-- Start EXERCISE INPUT --

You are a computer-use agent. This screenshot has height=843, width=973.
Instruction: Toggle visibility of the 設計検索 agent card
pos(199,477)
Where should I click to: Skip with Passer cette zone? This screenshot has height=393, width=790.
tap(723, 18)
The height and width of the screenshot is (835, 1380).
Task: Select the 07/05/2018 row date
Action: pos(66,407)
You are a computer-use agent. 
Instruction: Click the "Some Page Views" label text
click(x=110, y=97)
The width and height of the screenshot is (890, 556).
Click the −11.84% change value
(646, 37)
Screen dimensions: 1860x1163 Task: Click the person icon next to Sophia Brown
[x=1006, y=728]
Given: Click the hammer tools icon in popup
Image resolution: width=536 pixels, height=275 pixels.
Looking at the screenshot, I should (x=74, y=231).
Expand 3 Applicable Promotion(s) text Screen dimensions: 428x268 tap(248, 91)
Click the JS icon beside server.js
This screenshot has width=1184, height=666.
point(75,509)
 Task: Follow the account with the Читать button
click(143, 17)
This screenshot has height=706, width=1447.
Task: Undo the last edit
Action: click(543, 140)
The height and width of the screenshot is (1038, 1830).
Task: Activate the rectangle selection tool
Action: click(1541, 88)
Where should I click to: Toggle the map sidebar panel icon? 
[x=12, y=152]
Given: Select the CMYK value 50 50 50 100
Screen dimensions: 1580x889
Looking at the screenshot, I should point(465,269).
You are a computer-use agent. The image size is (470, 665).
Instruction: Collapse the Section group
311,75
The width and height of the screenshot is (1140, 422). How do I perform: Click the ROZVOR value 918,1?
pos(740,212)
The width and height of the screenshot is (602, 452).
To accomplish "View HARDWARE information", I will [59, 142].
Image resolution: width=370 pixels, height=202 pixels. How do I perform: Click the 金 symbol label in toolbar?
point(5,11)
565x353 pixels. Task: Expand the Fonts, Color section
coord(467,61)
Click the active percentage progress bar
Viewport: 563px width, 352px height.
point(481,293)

-- End EXERCISE INPUT --

Convert every line of the entries above into a numbered list, leaving out any blank lines.

1. You are a computer-use agent. This screenshot has height=843, width=973.
2. Instruction: Toggle visibility of the 設計検索 agent card
3. pos(199,477)
4. Where should I click to: Skip with Passer cette zone? This screenshot has height=393, width=790.
5. tap(723, 18)
6. The height and width of the screenshot is (835, 1380).
7. Task: Select the 07/05/2018 row date
8. Action: pos(66,407)
9. You are a computer-use agent. 
10. Instruction: Click the "Some Page Views" label text
11. click(x=110, y=97)
12. The width and height of the screenshot is (890, 556).
13. Click the −11.84% change value
14. (646, 37)
15. Screen dimensions: 1860x1163 Task: Click the person icon next to Sophia Brown
16. [x=1006, y=728]
17. Given: Click the hammer tools icon in popup
18. Image resolution: width=536 pixels, height=275 pixels.
19. Looking at the screenshot, I should (x=74, y=231).
20. Expand 3 Applicable Promotion(s) text Screen dimensions: 428x268 tap(248, 91)
21. Click the JS icon beside server.js
22. This screenshot has width=1184, height=666.
23. point(75,509)
24.  Task: Follow the account with the Читать button
25. click(143, 17)
26. This screenshot has height=706, width=1447.
27. Task: Undo the last edit
28. Action: click(543, 140)
29. The height and width of the screenshot is (1038, 1830).
30. Task: Activate the rectangle selection tool
31. Action: click(1541, 88)
32. Where should I click to: Toggle the map sidebar panel icon? 
33. [x=12, y=152]
34. Given: Select the CMYK value 50 50 50 100
35. Screen dimensions: 1580x889
36. Looking at the screenshot, I should point(465,269).
37. You are a computer-use agent. The image size is (470, 665).
38. Instruction: Collapse the Section group
39. 311,75
40. The width and height of the screenshot is (1140, 422). How do I perform: Click the ROZVOR value 918,1?
41. pos(740,212)
42. The width and height of the screenshot is (602, 452).
43. To accomplish "View HARDWARE information", I will [59, 142].
44. Image resolution: width=370 pixels, height=202 pixels. How do I perform: Click the 金 symbol label in toolbar?
45. point(5,11)
46. 565x353 pixels. Task: Expand the Fonts, Color section
47. coord(467,61)
48. Click the active percentage progress bar
49. Viewport: 563px width, 352px height.
50. point(481,293)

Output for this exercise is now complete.